视觉语言模型（VLM）领域近期出现一种趋势：通过增强空间认知能力以适配具身应用场景。尽管已有进展，但现有评估方法在范式与覆盖范围上均存在局限，阻碍了模型的快速迭代开发。为突破这些限制，我们提出ESPIRE——面向具身空间推理的诊断性基准框架。该框架通过构建模拟世界为VLM提供物理基础环境，并在以空间推理为核心任务的机器人场景中进行评估，从而缩小评估与实际部署之间的差距。为使VLM适配机器人任务，我们将每项任务分解为定位与执行两个阶段，并将其构建为生成式问题，这与依赖干扰项且忽略执行过程的判别式评估方法（如视觉问答）形成鲜明对比。这种任务分解机制还能实现从被动空间推理到行动推理的细粒度分析。我们在指令层级与环境层级系统化设计ESPIRE，确保对空间推理场景的广泛覆盖。基于该基准，我们对前沿VLM系列模型进行诊断，并深入解析其空间推理行为特征。

English

A recent trend in vision-language models (VLMs) has been to enhance their spatial cognition for embodied domains.

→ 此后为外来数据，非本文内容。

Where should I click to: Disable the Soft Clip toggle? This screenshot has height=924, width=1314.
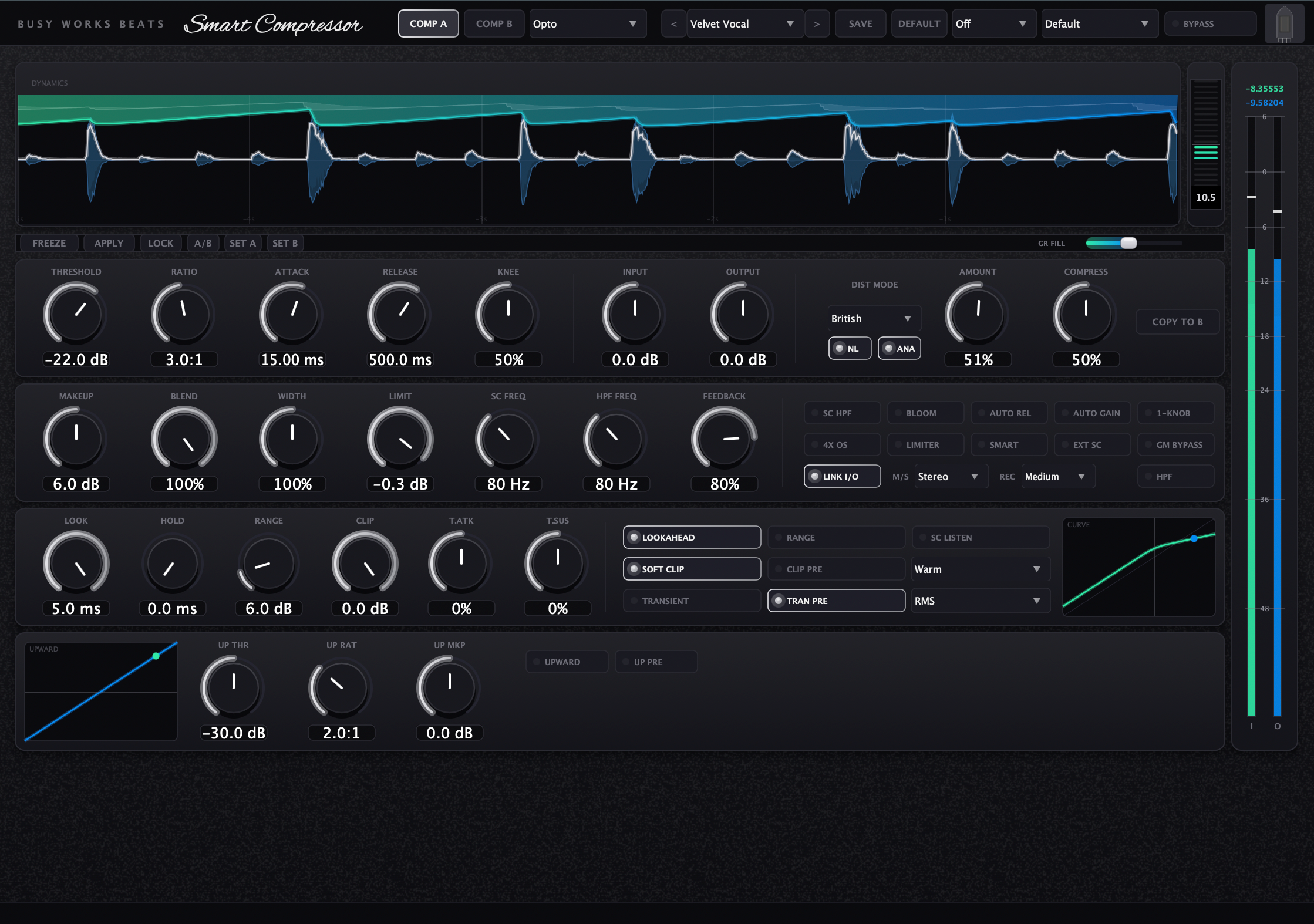coord(692,569)
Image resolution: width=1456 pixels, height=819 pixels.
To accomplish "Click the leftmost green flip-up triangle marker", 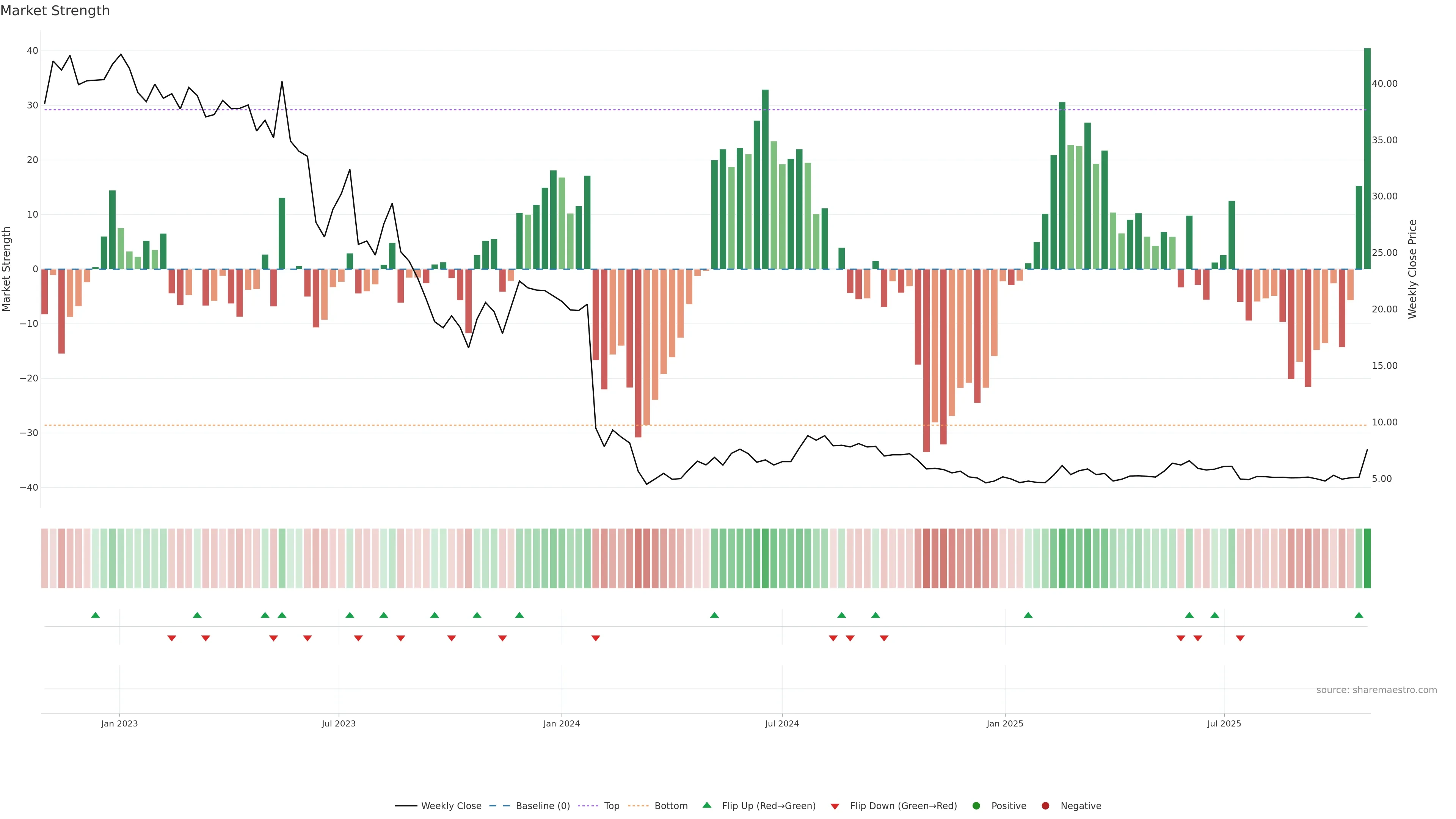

Despite progress, existing evaluations have been limited both in paradigm and in coverage, hindering rapid, iterative model development. To address these limitations, we propose ESPIRE, a diagnostic benchmark for embodied spatial reasoning. ESPIRE offers a simulated world that physically grounds VLMs and evaluates them on spatial-reasoning-centric robotic tasks, thus narrowing the gap between evaluation and real-world deployment. To adapt VLMs to robotic tasks, we decompose each task into localization and execution, and frame both as generative problems, in stark contrast to predominant discriminative evaluations (e.g., via visual-question answering) that rely on distractors and discard execution. This decomposition further enables a fine-grained analysis beyond passive spatial reasoning toward reasoning to act. We systematically design ESPIRE both at the instruction level and at the environment level, ensuring broad coverage of spatial reasoning scenarios. We use ESPIRE to diagnose a range of frontier VLMs and provide in-depth analysis of their spatial reasoning behaviors.